— Data for this task —
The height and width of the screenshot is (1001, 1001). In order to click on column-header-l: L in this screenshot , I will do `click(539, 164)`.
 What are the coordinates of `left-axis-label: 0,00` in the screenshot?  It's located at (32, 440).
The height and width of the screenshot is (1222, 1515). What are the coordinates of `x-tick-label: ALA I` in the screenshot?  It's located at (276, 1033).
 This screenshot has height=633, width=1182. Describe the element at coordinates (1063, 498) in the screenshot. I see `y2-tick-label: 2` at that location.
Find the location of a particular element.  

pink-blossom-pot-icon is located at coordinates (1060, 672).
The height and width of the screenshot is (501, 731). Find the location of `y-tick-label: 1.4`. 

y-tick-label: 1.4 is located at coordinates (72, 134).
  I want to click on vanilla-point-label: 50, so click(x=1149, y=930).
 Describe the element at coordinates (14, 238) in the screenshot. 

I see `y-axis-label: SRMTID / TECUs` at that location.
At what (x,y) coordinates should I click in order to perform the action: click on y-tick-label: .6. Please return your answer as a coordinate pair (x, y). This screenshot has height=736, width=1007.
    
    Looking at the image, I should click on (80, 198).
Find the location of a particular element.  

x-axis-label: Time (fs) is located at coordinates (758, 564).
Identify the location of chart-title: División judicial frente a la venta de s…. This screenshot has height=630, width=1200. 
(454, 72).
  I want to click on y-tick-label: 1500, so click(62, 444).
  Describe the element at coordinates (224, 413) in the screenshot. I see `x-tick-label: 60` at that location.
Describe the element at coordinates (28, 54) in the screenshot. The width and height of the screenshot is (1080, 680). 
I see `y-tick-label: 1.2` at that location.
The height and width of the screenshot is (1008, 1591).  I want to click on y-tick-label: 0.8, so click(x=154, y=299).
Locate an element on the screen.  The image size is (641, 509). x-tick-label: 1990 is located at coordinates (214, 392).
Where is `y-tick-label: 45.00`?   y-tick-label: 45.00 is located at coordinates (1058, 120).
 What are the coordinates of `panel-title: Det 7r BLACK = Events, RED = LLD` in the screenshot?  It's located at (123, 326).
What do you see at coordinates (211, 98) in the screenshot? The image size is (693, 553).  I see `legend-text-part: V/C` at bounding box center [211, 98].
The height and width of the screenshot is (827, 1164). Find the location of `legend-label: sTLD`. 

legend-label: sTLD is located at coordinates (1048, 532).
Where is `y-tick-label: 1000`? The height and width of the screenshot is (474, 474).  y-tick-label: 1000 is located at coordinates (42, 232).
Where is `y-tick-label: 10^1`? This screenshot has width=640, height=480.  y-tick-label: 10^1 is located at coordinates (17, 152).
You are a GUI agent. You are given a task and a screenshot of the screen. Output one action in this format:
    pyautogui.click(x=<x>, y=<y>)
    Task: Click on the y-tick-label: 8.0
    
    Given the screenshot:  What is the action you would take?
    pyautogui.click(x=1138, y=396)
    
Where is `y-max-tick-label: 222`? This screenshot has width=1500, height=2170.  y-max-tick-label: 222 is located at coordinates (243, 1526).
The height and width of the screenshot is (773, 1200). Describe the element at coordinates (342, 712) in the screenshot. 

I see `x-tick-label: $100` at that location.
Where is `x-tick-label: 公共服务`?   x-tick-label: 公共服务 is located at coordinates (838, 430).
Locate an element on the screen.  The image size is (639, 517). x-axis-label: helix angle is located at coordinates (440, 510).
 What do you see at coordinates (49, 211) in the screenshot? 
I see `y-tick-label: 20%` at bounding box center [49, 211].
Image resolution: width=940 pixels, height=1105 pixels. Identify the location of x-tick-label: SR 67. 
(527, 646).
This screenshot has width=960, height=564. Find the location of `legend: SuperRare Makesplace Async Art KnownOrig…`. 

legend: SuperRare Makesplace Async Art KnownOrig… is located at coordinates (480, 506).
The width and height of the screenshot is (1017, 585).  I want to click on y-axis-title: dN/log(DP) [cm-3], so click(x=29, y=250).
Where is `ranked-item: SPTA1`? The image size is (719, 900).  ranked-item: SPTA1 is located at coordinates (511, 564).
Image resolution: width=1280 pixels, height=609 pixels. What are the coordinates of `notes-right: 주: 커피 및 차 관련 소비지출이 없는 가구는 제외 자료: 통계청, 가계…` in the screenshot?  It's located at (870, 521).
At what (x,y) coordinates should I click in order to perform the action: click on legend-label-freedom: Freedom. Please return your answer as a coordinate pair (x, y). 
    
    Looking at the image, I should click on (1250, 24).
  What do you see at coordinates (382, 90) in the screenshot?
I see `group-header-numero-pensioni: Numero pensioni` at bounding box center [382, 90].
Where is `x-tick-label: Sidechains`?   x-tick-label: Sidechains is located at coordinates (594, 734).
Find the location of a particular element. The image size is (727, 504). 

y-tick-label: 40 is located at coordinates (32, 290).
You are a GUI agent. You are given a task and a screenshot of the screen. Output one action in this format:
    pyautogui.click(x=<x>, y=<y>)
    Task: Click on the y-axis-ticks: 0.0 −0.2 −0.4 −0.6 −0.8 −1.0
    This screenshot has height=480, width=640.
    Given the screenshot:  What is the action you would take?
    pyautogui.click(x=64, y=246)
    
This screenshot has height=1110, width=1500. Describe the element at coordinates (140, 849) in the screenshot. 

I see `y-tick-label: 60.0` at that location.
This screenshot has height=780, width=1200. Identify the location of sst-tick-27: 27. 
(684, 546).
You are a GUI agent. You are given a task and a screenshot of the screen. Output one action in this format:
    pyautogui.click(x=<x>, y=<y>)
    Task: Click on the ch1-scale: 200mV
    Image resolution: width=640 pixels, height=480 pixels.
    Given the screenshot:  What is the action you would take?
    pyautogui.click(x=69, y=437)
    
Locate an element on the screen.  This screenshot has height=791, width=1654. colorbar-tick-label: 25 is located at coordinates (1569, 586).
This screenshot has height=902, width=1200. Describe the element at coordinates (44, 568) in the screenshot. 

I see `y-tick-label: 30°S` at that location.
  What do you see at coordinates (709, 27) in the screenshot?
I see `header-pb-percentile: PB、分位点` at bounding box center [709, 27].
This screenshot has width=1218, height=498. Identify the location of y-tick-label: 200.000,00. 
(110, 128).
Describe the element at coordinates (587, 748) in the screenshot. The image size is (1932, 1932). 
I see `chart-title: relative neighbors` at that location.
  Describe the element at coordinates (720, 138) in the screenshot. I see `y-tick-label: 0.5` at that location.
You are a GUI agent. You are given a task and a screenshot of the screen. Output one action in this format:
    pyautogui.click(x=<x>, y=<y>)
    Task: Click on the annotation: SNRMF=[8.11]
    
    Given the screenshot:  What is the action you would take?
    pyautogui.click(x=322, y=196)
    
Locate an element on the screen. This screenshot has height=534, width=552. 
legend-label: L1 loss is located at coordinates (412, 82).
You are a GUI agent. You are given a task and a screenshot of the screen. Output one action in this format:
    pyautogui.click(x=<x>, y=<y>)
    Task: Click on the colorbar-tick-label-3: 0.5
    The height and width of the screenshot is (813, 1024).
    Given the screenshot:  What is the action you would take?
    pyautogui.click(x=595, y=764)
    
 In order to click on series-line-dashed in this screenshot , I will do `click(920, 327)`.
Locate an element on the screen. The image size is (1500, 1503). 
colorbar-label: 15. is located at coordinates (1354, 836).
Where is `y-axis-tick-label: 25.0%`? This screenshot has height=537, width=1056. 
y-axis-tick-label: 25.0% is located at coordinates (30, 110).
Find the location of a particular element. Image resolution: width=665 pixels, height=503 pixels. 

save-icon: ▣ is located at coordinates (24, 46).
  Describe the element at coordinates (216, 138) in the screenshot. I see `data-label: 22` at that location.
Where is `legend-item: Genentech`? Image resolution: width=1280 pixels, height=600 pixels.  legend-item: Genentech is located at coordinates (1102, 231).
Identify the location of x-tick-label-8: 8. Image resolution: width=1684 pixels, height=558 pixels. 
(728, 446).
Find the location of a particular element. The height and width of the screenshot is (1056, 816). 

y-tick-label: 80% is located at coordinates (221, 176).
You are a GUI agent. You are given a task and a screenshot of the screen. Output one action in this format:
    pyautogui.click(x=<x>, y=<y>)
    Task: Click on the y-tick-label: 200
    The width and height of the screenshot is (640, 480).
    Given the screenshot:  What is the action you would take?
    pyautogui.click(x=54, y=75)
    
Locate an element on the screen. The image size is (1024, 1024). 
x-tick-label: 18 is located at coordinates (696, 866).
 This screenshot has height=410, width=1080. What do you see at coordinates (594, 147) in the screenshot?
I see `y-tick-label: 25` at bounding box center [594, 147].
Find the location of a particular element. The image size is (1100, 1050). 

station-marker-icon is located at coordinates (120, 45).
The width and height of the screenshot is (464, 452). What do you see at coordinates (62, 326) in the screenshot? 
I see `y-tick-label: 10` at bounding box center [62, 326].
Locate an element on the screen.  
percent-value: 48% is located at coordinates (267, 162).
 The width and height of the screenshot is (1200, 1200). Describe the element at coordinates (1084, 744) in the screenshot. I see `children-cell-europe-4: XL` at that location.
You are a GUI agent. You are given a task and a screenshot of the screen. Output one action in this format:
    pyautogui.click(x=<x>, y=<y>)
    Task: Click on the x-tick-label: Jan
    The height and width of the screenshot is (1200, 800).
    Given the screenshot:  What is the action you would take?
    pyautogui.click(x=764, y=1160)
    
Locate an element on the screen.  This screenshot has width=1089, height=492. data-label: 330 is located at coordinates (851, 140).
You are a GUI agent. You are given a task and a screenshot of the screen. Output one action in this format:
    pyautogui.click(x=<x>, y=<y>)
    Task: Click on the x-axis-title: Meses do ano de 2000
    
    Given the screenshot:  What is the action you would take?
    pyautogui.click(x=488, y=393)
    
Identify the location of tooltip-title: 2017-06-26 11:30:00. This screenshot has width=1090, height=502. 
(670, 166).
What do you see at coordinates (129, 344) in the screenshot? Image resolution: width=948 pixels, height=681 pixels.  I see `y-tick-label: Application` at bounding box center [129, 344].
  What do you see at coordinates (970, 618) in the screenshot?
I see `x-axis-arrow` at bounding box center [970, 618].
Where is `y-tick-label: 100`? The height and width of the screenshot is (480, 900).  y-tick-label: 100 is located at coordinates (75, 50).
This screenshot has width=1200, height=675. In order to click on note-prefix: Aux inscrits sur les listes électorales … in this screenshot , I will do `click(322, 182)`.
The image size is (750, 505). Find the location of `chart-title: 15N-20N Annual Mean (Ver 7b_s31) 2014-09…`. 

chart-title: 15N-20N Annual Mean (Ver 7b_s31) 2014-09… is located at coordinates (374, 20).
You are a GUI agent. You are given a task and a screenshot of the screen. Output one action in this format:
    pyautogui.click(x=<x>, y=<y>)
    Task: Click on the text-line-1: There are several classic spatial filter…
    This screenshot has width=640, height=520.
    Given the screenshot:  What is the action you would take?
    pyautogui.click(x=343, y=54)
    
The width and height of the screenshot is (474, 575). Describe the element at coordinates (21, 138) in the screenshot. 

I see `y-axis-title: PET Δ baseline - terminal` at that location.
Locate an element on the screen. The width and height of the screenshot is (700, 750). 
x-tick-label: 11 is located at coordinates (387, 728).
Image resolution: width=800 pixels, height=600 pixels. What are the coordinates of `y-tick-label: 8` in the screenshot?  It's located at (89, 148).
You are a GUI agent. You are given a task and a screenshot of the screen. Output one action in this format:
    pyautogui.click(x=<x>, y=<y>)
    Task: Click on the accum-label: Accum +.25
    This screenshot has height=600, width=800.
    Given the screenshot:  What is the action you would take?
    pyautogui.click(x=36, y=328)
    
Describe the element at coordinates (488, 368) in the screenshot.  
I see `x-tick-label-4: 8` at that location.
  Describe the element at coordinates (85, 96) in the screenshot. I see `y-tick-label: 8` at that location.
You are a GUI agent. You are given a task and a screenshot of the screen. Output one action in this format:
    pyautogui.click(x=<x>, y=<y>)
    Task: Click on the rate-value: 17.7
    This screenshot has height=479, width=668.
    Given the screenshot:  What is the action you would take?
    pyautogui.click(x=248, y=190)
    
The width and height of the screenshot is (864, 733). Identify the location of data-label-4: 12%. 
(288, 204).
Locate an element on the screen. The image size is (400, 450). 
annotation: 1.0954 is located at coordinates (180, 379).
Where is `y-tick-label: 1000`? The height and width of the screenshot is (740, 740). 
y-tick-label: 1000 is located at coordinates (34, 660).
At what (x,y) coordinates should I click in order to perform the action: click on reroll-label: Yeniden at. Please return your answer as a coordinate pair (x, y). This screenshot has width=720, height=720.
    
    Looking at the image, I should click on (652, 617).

— Task prompt —
Reproduce the entries from the first one through the line that contains "coordinates (214, 392).", changing "particular element" to "specific element" and keeping everything else the same.

— Finished exercise —
The height and width of the screenshot is (1001, 1001). In order to click on column-header-l: L in this screenshot , I will do `click(539, 164)`.
 What are the coordinates of `left-axis-label: 0,00` in the screenshot?  It's located at (32, 440).
The height and width of the screenshot is (1222, 1515). What are the coordinates of `x-tick-label: ALA I` in the screenshot?  It's located at (276, 1033).
 This screenshot has height=633, width=1182. Describe the element at coordinates (1063, 498) in the screenshot. I see `y2-tick-label: 2` at that location.
Find the location of a specific element.  

pink-blossom-pot-icon is located at coordinates (1060, 672).
The height and width of the screenshot is (501, 731). Find the location of `y-tick-label: 1.4`. 

y-tick-label: 1.4 is located at coordinates (72, 134).
  I want to click on vanilla-point-label: 50, so click(x=1149, y=930).
 Describe the element at coordinates (14, 238) in the screenshot. 

I see `y-axis-label: SRMTID / TECUs` at that location.
At what (x,y) coordinates should I click in order to perform the action: click on y-tick-label: .6. Please return your answer as a coordinate pair (x, y). This screenshot has height=736, width=1007.
    
    Looking at the image, I should click on (80, 198).
Find the location of a specific element.  

x-axis-label: Time (fs) is located at coordinates (758, 564).
Identify the location of chart-title: División judicial frente a la venta de s…. This screenshot has height=630, width=1200. 
(454, 72).
  I want to click on y-tick-label: 1500, so click(62, 444).
  Describe the element at coordinates (224, 413) in the screenshot. I see `x-tick-label: 60` at that location.
Describe the element at coordinates (28, 54) in the screenshot. The width and height of the screenshot is (1080, 680). 
I see `y-tick-label: 1.2` at that location.
The height and width of the screenshot is (1008, 1591).  I want to click on y-tick-label: 0.8, so click(x=154, y=299).
Locate an element on the screen.  The image size is (641, 509). x-tick-label: 1990 is located at coordinates (214, 392).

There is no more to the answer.